This post describes the use of a phylogenetic analysis program, Mesquite, to identify possibly erroneous cognacy judgments in large lexical datasets. I’ve found it to be a very useful tool, and I haven’t heard other linguists talk about it a great deal, so I though it might be interesting for others to hear about. But first, some background…

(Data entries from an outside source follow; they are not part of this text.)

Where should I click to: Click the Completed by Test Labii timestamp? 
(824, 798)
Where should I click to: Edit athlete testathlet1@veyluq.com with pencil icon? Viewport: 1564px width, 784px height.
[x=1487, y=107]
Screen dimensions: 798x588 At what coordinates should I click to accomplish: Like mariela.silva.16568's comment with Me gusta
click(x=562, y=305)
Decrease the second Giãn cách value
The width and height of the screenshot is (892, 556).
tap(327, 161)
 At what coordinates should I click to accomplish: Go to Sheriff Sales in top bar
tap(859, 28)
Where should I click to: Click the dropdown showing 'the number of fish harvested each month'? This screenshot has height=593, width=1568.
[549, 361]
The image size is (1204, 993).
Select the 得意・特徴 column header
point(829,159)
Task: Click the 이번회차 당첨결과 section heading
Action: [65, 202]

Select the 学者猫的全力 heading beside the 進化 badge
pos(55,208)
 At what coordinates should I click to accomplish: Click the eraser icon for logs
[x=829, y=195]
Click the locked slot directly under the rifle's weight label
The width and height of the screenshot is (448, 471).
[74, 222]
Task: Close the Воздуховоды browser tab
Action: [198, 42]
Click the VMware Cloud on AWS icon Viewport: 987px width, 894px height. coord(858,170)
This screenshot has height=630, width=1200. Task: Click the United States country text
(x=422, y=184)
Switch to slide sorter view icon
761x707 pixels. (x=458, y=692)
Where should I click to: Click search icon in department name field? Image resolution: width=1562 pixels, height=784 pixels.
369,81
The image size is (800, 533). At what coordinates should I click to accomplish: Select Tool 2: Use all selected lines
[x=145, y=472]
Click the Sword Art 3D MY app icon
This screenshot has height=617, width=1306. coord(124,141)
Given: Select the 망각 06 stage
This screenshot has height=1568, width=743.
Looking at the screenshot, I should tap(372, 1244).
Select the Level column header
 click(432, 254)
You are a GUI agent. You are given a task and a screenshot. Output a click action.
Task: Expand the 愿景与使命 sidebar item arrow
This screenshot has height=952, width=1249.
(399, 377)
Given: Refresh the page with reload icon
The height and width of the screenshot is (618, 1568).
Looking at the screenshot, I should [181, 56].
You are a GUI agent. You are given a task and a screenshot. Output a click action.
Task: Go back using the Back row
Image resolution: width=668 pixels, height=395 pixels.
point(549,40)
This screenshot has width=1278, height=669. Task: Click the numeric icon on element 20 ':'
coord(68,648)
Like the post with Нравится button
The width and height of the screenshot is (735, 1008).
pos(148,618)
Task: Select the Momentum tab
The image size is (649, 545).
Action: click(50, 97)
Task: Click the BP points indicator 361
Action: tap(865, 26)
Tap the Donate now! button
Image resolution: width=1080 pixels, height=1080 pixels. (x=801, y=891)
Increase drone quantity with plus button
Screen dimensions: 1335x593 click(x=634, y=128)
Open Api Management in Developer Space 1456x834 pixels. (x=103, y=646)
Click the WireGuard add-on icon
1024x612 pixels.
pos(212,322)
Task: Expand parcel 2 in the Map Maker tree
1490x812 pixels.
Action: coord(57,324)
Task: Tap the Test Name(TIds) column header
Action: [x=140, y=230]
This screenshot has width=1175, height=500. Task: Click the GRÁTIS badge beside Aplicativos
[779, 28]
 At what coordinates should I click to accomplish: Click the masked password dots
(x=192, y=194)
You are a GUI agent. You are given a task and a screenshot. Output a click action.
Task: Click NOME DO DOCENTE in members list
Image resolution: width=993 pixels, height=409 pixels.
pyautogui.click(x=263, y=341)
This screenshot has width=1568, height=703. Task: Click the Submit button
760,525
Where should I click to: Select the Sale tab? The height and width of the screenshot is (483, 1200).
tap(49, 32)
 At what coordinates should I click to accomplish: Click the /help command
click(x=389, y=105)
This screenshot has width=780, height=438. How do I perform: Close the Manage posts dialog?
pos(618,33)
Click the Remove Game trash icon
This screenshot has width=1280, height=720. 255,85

For the past couple of years the Berkeley Comparative Tupí-Guarani Project* has been working to develop an improved internal classification of the Tupí-Guaraní (TG) family. By this point we have, among other things, collected lexical data on 30 TG languages (plus Awetí and Mawe, two non-TG Tupian languages, to serve as out-group languages), using a 539-item comparative list, and arranged these data into approximately 1300 non-singleton cognate sets. We will, in the not-too-distant future, start constructing correspondence sets in order to begin applying the Comparative Method to this dataset, but in the meantime, we are running computational phylogenetic analyses on the lexical data to obtain a preliminary internal classification. What we obtain are trees like the following:

An inferred phylogeny of TG languages based on lexical cognate sets

An inferred phylogeny of TG languages based on lexical cognate sets (click for larger view)

This is actually a pretty credible TG tree (although it may not, of course, be entirely correct): it largely reproduces the basic groups of Rodrigues (1984/5) and the proposed subgroups of Rodrigues and Cabral (2002), along with additional structure that seems plausible if you have, like us, been spending a lot of time looking at TG lexical and morphological data. (It also yields a very sensible model for the geographical dispersal of the family, but that’s a matter for another day.) One weakness of the phylogenetic result, however, is the support values for certain subgroups. Support values correspond roughly to the probability that a given subgroup is, in fact, a subgroup, and we have wanted to use a value of 0.85 as our cutoff point for considering a clade (or subgroup) credible. Unfortunately, some of our most interesting subgroups have lower values. For example, the subgroup that corresponds the more or less to Groups I+II+III in the Rodrigues classification has a support value of 0.81.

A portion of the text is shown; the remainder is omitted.